Iris put her mouth to Tafne’s ear. “I brought your powdered garlic. Take it now, won’t you?”

“Alright,” she said. “In the wine.”

Iris pulled a small pouch from her sash and lowered the goblet discreetly into her lap. She overturned the pouch and swirled the medicine around in the black wine. Nearly gagging on the smell, Tafne drank it half down before her throat burned and she coughed, sending the garlic-wine spewing onto her plate and dribbling down her chin.

 Her mother’s glare pierced her like a hornet’s sting. She lowered her head, ashamed.

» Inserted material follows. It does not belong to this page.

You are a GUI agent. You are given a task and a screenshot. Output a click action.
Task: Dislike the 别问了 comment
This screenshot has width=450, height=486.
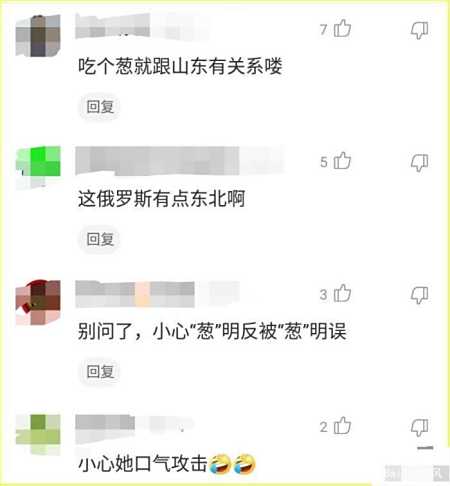tap(419, 295)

For the next hour, they ate. Platters of food were passed around and plates were filled with Pharaoh’s feast—spiced onions and lentils, juicy beef cutlets and olives, crisp lettuce, and a dozen various breads, cakes, and flaking biscuits. Slaves hovered about with heavy pitchers of wine, refilling goblets the moment they were drained. Other slaves, females, danced rhythmically in shimmering costumes to the vibrant music resounding throughout the hall.

The air thickened, and Tafne dreaded that the powdered garlic would prove no aid tonight.